Casi nunca es un camino directo.
Es un largo trayecto de pequeños empujones.
Recuerdos.
Preguntas.
Historias.
Semillas silenciosas.
Un corazón que poco a poco se ablanda.
Y un día — a veces años después — Romanos 10:13 cobra vida:
“Todo aquel que invocare el nombre del Señor, será salvo.”
Pero antes de esa invocación, hubo decenas de pequeños toques de gracia.
Nosotros no empujamos a la gente hacia la meta.
Caminamos con ellos.
Acompañamos.
Oramos.
Hablamos cuando el Espíritu nos impulsa.
Confiamos a Dios la distancia entre la siembra y la cosecha.
Lo que significa estar preparado
Pedro dice: “estad siempre preparados para presentar defensa.”
Antes pensaba que eso significaba conocer de memoria cada versículo.
Ahora lo veo diferente:
Estar preparado es llevar un tratado en el bolsillo.
Es tener cinco verdades simples en el corazón: Dios ama… todos pecamos… el pecado tiene un precio… Cristo lo pagó… cualquiera puede invocarlo.
Es practicar el evangelio con un amigo para que el miedo no te paralice.
Es orar cada mañana: “Señor, dame una persona hoy.”

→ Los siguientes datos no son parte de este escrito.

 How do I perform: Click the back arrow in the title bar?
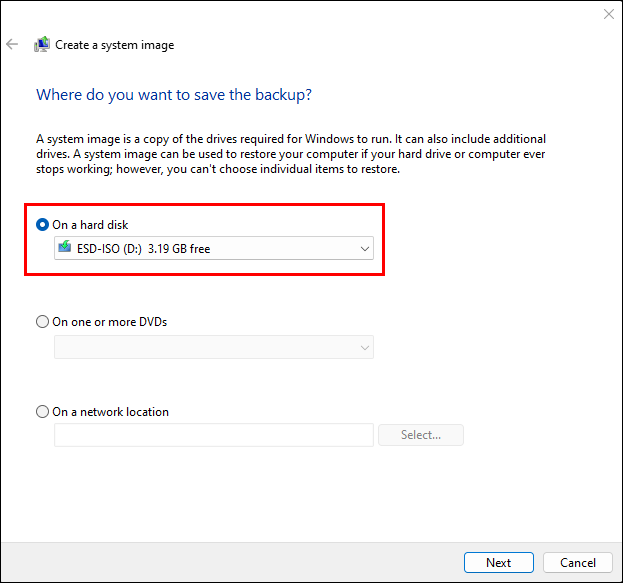12,44
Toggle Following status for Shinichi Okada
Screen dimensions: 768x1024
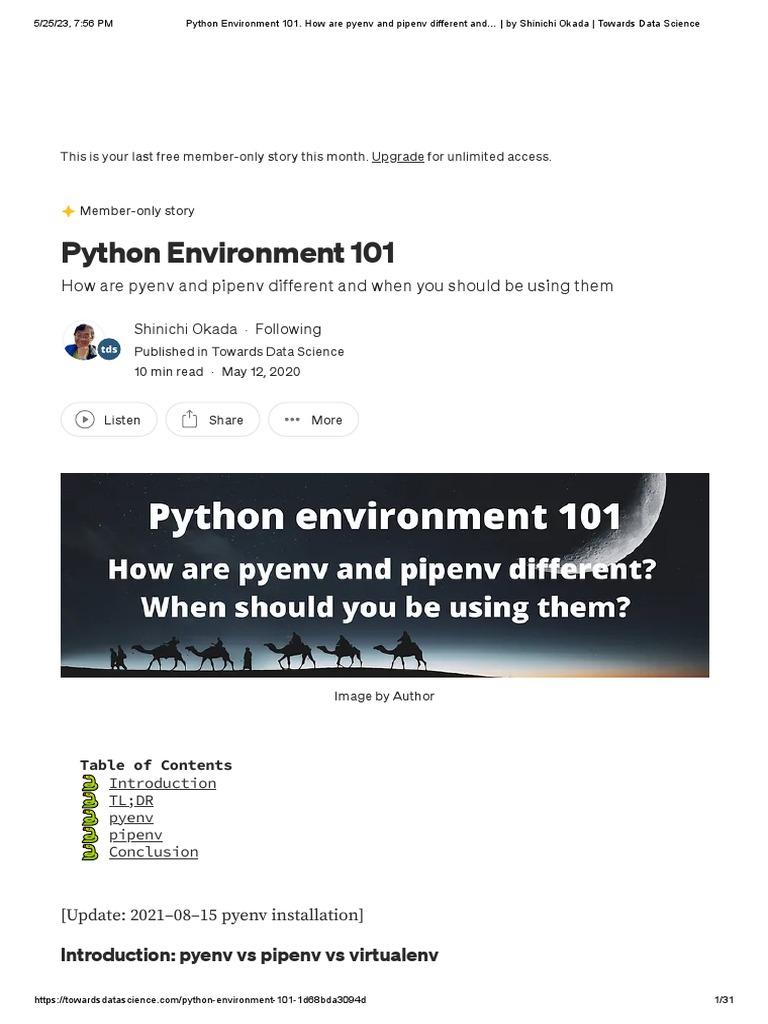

Pero, sobre todo, estar preparado es esto:
Ver a la persona frente a ti como alguien que Dios puso en tu camino deliberadamente.
Dios es jardinero.
Él planta.
Él riega.
Él prepara la tierra mucho antes de que lleguemos.

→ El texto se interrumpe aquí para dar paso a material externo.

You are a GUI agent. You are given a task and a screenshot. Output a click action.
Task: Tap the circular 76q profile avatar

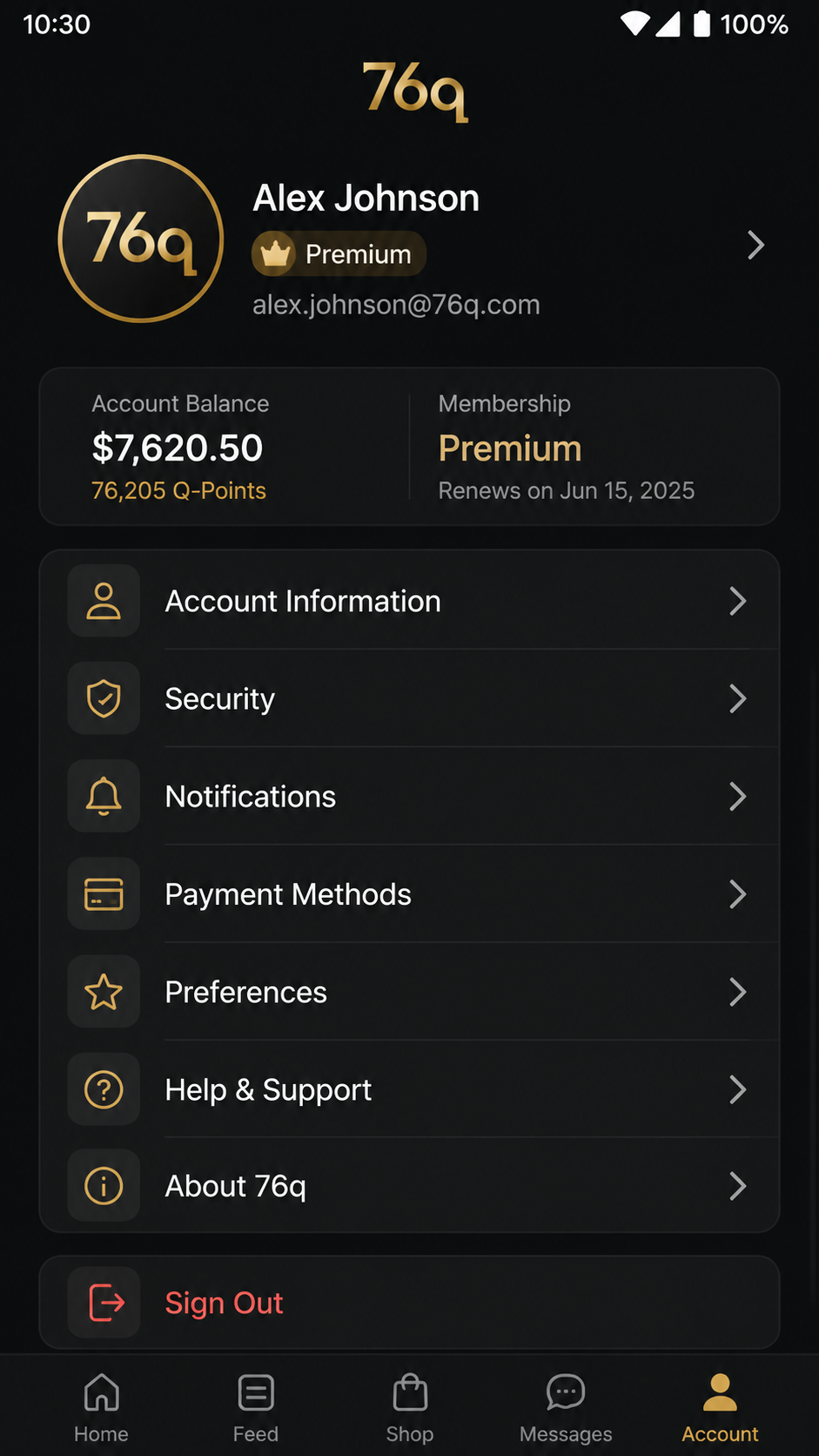pos(141,239)
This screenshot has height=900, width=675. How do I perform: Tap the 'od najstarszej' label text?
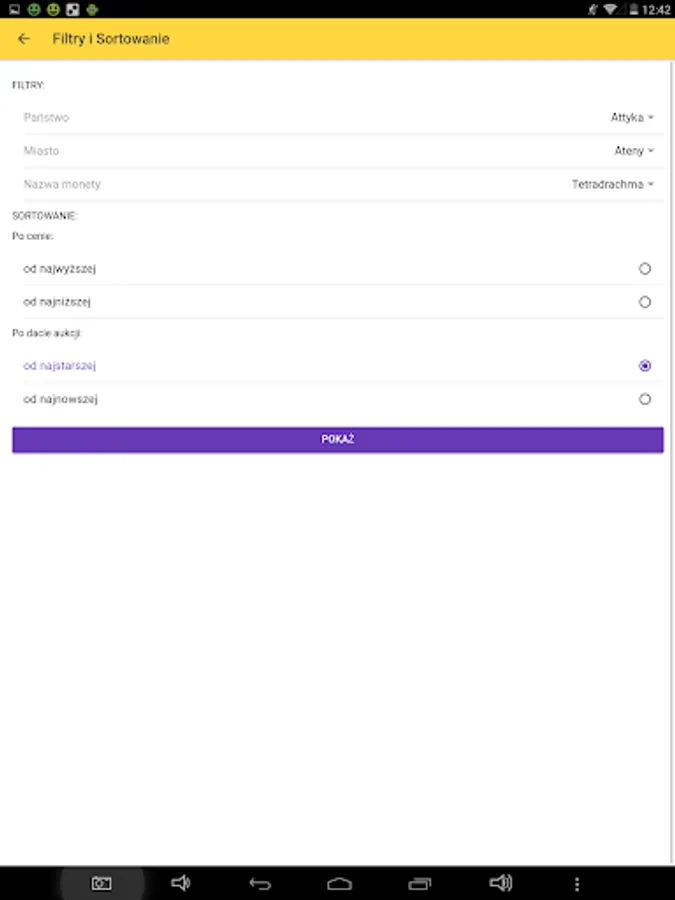click(x=60, y=366)
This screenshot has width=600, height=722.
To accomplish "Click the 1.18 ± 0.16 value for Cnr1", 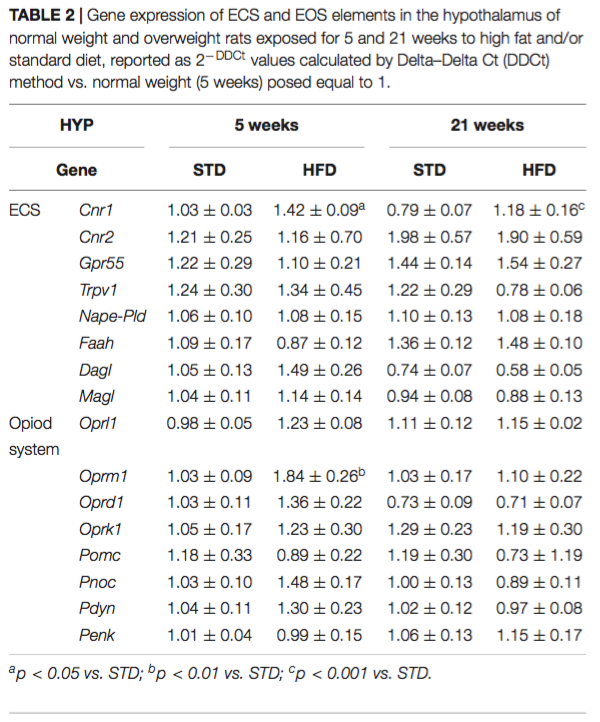I will 539,210.
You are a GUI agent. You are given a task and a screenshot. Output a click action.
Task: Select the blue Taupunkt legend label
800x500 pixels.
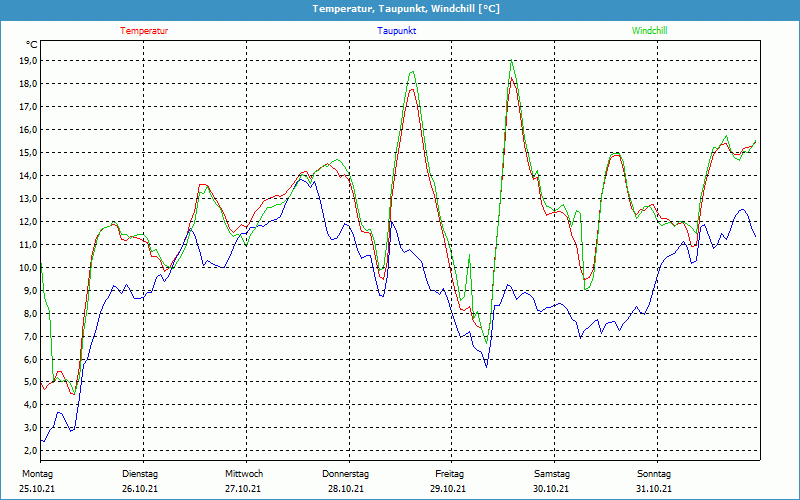pos(397,31)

Algunas semillas brotan rápido.
La mayoría no.
Pero ninguna es olvidada por Él.
Lo que esta bicicleta blanca sigue enseñándome
Esa bicicleta — ese simple cuadro blanco contra un poste oscuro — se ha convertido en mi maestra silenciosa.
Me recuerda que la vida es frágil.
Que la eternidad es real.
Que Dios usa momentos comunes para preparar conversaciones extraordinarias.
Me recuerda que cada encuentro humano tiene peso eterno.
Cada pregunta.
Cada comentario sincero.
Cada pequeño gesto.
Cada tratado entregado.
Cada oración por alguien que aún no está listo.
Nada se desperdicia.
Nada es demasiado pequeño.
Nada Dios pasa por alto.
Cuanto más contemplo esa bicicleta — a veces de lejos, a veces al pasar junto a ella — más entiendo esto: Dios no solo me llama a hablar cuando llegue el momento, sino a vivir listo para ese momento.
A ser alguien a quien Dios puede interrumpir.
A quien Él puede usar.
Quien nota a las personas.
Quien está — listo.
Un final suave, honesto
Así que estemos preparados —
para la bicicleta blanca en la esquina,
para los momentos en los que Dios nos impulsa a hablar,
y para la realidad de que algún día podría ser mi bicicleta… o la tuya.
En cualquier caso —
prepárate para hablar,
y prepárate para ir.
Dios siempre nos llama a ambas cosas.